The response must consist of the lines from the one holding "You are a GUI" through the final line of the entries, given again exactly and without any pictures.
________________
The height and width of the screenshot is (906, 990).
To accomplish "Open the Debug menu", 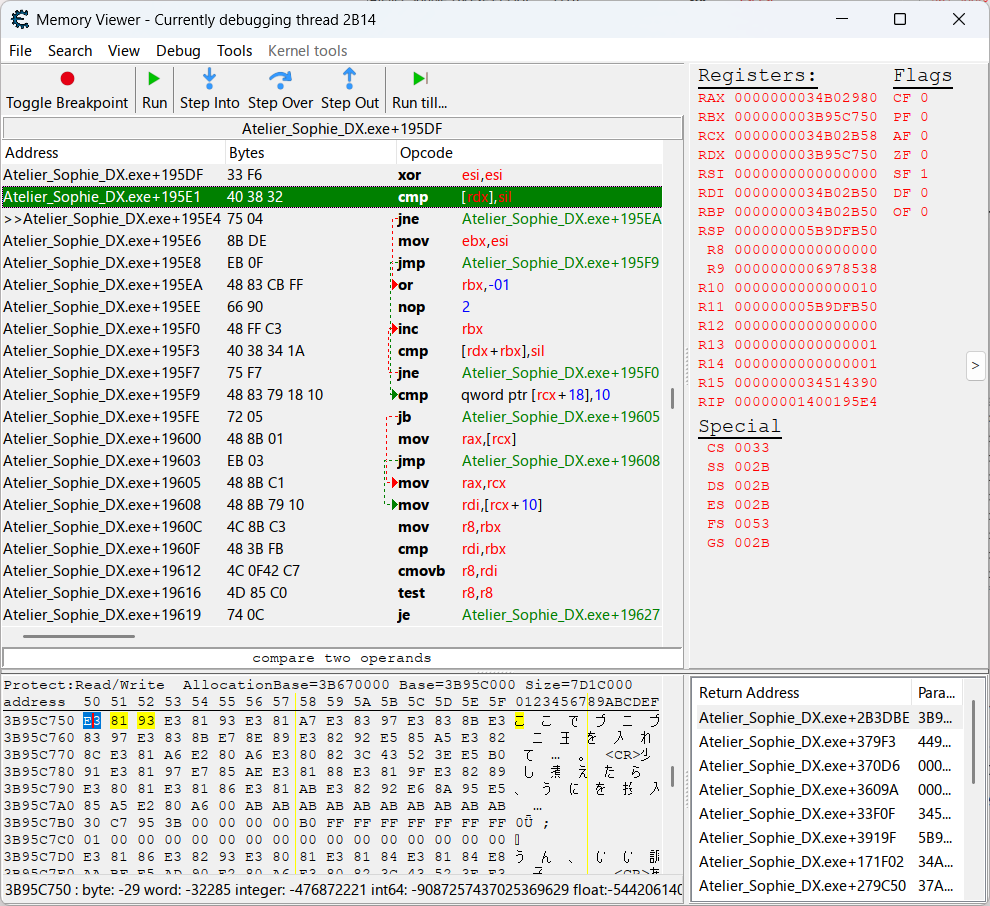I will point(178,51).
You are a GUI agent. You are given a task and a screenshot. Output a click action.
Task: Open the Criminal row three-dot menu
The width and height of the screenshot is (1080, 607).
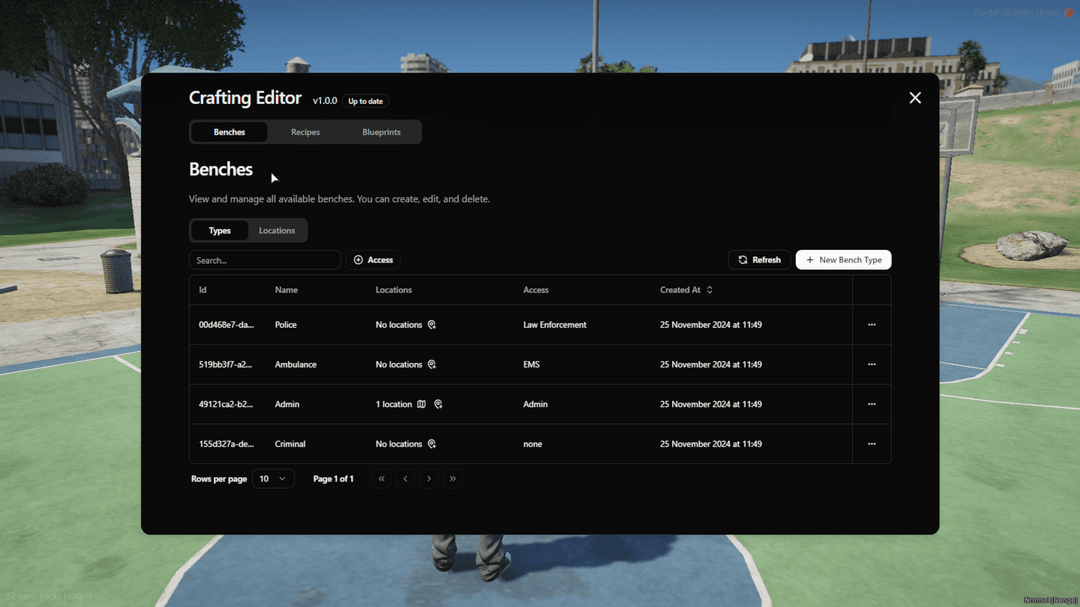click(x=871, y=444)
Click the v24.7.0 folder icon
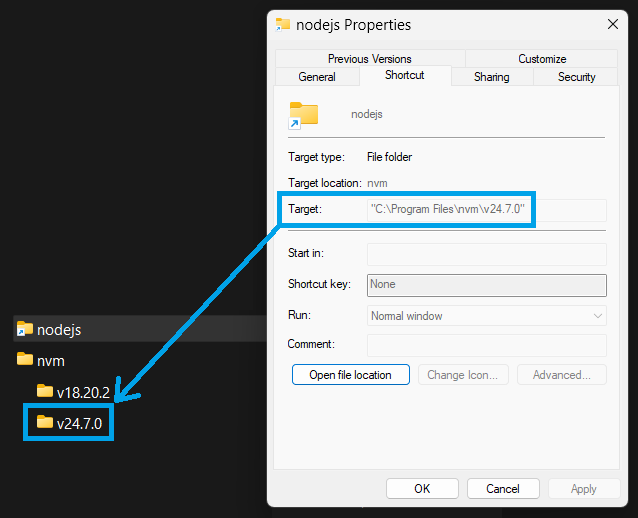Image resolution: width=638 pixels, height=518 pixels. click(44, 423)
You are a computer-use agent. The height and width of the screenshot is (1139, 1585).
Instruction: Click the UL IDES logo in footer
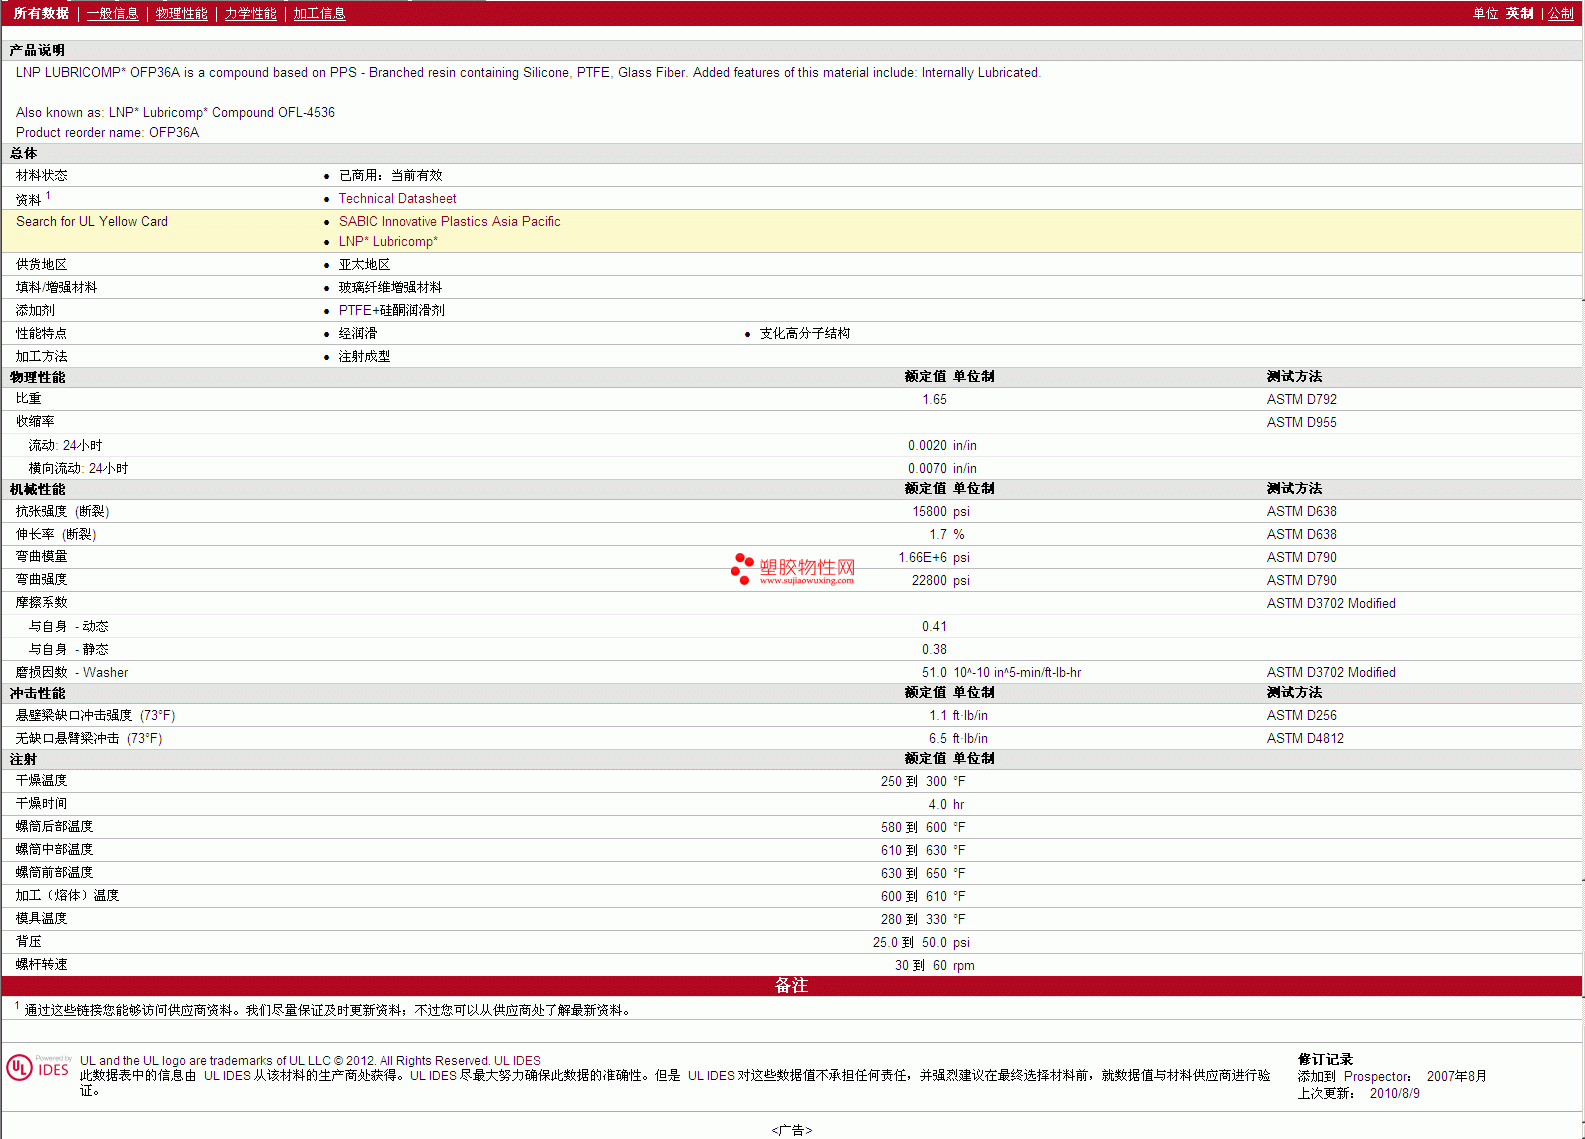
________________
** Task response **
You are a GUI agent. You are given a task and a screenshot. Output a click action.
Task: Open the Criminal row three-dot menu
The width and height of the screenshot is (1080, 607).
click(x=871, y=444)
Click the v24.7.0 folder icon
Image resolution: width=638 pixels, height=518 pixels. click(44, 423)
You are a computer-use agent. The height and width of the screenshot is (1139, 1585).
Instruction: Click the UL IDES logo in footer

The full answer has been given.